[Start of Source]

9.7. Portfolio returns#

def portreturn(x):
    return (x['me_l1']*x['ret']/x['me_l1'].sum()).sum()

#try first if it works in one date
_temp=crsp[crsp.date=='2015-06-30']
portreturn(_temp)

# no apply to all dates
Rmkt=crsp.groupby(['date']).apply(portreturn)

#try first if it works in one date

portreturn(_temp)

# no apply to all dates
Rmkt=crsp.groupby(['date']).apply(portreturn)
/var/folders/ft/hpl8ntq506jgz116vbqnwqj40000gp/T/ipykernel_24224/3402911068.py:9: DeprecationWarning: DataFrameGroupBy.apply operated on the grouping columns. This behavior is deprecated, and in a future version of pandas the grouping columns will be excluded from the operation. Either pass `include_groups=False` to exclude the groupings or explicitly select the grouping columns after groupby to silence this warning.
  Rmkt=crsp.groupby(['date']).apply(portreturn)

[End of Source]
[Start of Excerpted data]

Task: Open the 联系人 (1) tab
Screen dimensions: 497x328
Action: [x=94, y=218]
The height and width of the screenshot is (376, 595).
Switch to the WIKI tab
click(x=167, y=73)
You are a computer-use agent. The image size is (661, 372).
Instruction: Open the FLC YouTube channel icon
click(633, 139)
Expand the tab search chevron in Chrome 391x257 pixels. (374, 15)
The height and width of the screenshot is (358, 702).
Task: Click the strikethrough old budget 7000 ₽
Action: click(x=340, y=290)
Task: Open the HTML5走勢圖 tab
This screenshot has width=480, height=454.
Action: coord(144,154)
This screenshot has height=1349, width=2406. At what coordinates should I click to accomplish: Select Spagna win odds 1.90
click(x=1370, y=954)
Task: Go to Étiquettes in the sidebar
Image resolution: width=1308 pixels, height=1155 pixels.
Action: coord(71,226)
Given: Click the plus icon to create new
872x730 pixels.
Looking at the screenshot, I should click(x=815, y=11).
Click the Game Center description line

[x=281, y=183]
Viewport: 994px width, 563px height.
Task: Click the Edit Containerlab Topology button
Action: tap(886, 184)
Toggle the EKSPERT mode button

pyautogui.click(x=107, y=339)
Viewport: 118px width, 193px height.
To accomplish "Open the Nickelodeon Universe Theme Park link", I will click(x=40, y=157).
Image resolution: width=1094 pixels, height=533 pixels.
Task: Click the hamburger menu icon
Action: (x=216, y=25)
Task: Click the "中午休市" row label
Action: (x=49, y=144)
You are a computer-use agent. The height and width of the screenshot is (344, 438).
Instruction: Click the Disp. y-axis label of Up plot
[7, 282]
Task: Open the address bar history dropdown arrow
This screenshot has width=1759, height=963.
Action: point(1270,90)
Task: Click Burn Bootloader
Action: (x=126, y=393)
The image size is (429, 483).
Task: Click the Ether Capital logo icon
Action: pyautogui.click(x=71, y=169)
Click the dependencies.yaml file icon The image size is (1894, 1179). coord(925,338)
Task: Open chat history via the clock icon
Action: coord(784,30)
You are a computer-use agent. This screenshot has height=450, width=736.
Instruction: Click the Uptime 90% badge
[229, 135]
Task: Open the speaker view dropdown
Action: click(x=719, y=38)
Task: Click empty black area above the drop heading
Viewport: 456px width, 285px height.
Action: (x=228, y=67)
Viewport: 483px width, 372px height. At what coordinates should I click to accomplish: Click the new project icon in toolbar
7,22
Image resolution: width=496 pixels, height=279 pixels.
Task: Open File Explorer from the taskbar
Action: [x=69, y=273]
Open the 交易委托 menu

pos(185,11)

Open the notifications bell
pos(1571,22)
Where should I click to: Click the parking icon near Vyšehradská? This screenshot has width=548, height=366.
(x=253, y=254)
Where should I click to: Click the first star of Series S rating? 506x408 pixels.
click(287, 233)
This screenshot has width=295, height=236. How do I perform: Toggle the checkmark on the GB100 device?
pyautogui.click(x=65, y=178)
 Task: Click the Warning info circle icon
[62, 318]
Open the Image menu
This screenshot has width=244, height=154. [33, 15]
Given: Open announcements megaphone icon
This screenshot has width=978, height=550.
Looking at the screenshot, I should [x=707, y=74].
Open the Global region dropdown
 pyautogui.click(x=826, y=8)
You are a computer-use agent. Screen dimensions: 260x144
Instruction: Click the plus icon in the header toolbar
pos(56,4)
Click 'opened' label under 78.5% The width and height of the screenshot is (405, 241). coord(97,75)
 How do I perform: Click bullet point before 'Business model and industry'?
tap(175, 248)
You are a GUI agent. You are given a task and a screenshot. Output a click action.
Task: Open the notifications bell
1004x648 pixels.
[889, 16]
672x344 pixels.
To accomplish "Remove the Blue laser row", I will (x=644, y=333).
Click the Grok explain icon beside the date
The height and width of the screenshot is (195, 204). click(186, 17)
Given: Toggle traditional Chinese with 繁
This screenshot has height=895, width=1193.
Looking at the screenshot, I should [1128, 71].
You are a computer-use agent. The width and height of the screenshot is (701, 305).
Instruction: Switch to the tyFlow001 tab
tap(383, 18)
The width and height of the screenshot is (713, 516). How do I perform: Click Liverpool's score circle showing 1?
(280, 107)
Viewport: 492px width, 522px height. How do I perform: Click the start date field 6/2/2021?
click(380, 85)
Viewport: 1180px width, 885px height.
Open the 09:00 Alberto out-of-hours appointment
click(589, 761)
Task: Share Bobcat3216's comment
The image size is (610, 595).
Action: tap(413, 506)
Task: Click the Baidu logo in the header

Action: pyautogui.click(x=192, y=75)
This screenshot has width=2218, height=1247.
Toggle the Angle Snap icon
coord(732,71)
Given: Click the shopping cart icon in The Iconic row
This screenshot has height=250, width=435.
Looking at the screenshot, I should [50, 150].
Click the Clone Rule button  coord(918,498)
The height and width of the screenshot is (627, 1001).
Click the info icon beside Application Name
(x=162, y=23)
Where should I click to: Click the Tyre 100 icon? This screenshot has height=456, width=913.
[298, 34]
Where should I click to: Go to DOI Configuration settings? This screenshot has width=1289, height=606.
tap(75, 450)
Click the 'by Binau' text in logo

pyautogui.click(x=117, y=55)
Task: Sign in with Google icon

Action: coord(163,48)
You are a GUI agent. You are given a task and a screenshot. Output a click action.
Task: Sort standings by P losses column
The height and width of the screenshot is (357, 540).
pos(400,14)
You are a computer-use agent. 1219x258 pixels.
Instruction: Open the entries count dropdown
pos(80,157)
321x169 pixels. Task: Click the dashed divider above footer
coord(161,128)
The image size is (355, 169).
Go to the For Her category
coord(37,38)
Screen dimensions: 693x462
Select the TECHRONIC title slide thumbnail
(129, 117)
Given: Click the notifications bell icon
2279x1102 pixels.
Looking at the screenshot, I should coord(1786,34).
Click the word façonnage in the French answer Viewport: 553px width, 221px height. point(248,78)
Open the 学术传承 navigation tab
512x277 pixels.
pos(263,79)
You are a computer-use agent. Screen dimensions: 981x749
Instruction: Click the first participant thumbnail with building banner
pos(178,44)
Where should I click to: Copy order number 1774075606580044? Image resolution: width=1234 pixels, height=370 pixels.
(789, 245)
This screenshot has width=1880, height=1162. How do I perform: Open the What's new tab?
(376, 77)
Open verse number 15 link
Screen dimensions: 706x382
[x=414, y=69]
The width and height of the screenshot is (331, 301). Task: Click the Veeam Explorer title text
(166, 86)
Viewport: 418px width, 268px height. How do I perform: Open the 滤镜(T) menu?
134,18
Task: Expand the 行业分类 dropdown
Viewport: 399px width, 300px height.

[End of Excerpted data]

- [The request]:
Summarize the portfolio returns excerpt in two sentences. The stored data lines have no connection to the portfolio returns excerpt.

- [Answer to the exercise]:
The excerpt defines a function, portreturn, that weights each 'ret' value by 'me_l1' divided by the sum of 'me_l1' and then adds up the results. It tests the function on the rows dated 2015-06-30 and then applies it to all dates through a groupby on 'date', which raises a pandas DeprecationWarning that apply operated on the grouping columns.